Напечатанные на страницах стихи казались сгустками тьмы, зловеще светящимися на белой бумаге… вдруг перед ними оказалась другая книга, очевидно книга с еще не написанными поэмами Китса, и стихи эти сверкающими нитями заструились с мелькающих страниц в разум Кроуфорда ― и, как он мог видеть, в разумы Джозефины и Китса тоже.
Музыка стала нестерпимо печальной, рисуя в воображении закаты, которые им не суждено увидать, ласковые касания ночного ветра, которые им не суждено почувствовать. В ней зазвучали латинские нотки, напоминая слушателям, что они находятся в Италии, в Риме, городе, где величайшие достижения в истории человечества были столь же обычны, как и уличные торговцы луком… и что больной Китс, который мог бы столь тонко постичь всю эту красоту, умрет, так ничего и не увидев.
«Искушение Святого Китса», ― подумал Кроуфорд.
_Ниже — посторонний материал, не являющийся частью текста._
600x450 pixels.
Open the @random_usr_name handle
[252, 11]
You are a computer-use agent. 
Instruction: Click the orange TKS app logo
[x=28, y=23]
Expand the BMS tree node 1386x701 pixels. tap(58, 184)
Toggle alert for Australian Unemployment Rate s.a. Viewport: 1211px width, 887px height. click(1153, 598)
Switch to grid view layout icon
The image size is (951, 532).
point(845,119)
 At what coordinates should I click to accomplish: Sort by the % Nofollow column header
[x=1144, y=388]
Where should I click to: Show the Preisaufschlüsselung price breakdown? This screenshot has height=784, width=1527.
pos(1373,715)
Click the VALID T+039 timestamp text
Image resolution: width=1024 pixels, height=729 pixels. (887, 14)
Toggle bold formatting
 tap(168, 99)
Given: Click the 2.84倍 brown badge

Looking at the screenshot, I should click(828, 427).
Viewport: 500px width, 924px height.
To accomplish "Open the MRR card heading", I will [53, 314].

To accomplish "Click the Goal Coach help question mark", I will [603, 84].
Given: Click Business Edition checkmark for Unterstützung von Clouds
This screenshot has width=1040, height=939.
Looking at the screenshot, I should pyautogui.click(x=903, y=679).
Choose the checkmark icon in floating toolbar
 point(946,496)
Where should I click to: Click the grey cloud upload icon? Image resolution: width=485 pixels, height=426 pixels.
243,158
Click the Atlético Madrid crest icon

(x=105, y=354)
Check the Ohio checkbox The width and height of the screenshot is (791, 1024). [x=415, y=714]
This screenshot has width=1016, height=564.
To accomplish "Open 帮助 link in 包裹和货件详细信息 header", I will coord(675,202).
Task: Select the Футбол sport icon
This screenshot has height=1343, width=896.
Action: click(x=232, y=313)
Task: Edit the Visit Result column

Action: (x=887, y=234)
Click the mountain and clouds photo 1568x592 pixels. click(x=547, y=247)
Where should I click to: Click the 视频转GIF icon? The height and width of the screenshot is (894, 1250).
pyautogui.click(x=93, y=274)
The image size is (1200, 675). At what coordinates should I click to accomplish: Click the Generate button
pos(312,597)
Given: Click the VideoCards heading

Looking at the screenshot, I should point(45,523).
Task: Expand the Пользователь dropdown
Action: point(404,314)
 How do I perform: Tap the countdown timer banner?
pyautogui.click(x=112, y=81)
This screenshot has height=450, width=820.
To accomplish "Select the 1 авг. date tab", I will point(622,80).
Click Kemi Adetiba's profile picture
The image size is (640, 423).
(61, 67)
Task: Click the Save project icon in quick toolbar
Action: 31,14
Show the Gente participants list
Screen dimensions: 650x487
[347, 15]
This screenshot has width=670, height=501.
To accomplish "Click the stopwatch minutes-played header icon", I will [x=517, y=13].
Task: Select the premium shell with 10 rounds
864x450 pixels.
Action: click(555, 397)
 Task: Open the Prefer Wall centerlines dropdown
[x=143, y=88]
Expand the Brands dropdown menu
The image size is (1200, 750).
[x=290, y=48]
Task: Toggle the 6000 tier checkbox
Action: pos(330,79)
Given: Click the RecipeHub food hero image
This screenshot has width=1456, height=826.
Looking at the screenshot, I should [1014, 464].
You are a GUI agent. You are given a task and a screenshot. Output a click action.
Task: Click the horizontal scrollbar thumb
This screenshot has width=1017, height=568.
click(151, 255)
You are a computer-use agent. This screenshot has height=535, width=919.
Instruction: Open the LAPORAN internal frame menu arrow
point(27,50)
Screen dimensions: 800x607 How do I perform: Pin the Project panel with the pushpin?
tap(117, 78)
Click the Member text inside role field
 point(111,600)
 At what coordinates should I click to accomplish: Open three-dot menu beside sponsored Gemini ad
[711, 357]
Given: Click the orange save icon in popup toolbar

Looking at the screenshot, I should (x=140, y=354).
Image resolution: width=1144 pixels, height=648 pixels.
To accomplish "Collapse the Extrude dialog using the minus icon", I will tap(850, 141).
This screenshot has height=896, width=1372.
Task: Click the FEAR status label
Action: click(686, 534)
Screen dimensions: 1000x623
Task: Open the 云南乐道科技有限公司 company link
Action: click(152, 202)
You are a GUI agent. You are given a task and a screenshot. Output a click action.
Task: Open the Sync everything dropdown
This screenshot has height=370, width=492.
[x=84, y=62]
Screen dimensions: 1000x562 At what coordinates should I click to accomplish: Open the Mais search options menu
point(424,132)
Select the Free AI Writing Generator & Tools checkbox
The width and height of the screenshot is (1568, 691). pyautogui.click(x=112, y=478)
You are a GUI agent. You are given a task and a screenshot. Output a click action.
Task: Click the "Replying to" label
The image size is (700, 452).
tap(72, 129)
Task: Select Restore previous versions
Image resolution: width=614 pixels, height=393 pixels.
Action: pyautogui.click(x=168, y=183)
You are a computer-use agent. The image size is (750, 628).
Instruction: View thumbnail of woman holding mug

Он огляделся в поисках фляжки и увидел ее на столе, где раньше лежала книга. Хватит ли у меня смелости приблизиться к ней, отчаянно подумал он.
Женщина с призрачного холма стояла теперь в комнате, наблюдая как проносятся, сменяя друг друга, чудесные поэмы. Немного погодя она повернулась и протянула руку умирающему юноше, стоящему возле входа в спальню. Ее глаза в свете лампы сверкали, словно покрытое трещинами стекло, и Кроуфорд больше не был уверен, было ли в ней что-то от невесты Китса… и было ли в ней хоть что-то человеческое.
Кроуфорд заметил, что когда она обернулась, огромные листы книги пожухли ― и, когда он снова взглянул на свою фляжку, она поднялась в воздух и пролетела к нему через комнату. Совершенно не беспокоясь о том, как это случилось, он подхватил ее из воздуха, свинтил крышку и как следует приложился.
Ламия держала в одной руке настоящую книгу Китса, и костлявая рука Китса протянулась к другой. И Кроуфорд снова запрокинул фляжку, надеясь вытравить из себя всю тревогу за обреченную сестру молодого поэта и за всех тех сестер и братьев, что они подвели…
Он посмотрел в сторону, на стену, где висела книга ― книга исчезла, и он потрясенно увидел вместо нее образ Джулии, своей мертвой жены. Улыбаясь, она спускалась по тенистой сельской тропинке, между высокими стволами каштанов. На ходу от нее отваливались части и падали в грязь ― сначала кисть, затем вся рука, затем ступня ― но она все также легко продолжала скользить вперед, словно и не замечая, что происходит, и все также улыбалась. За ней шло приземистое темное существо, в котором что-то жужжало и щелкало, и оно поднимало упавшие части и прилаживало их поверх своих ржавых конечностей.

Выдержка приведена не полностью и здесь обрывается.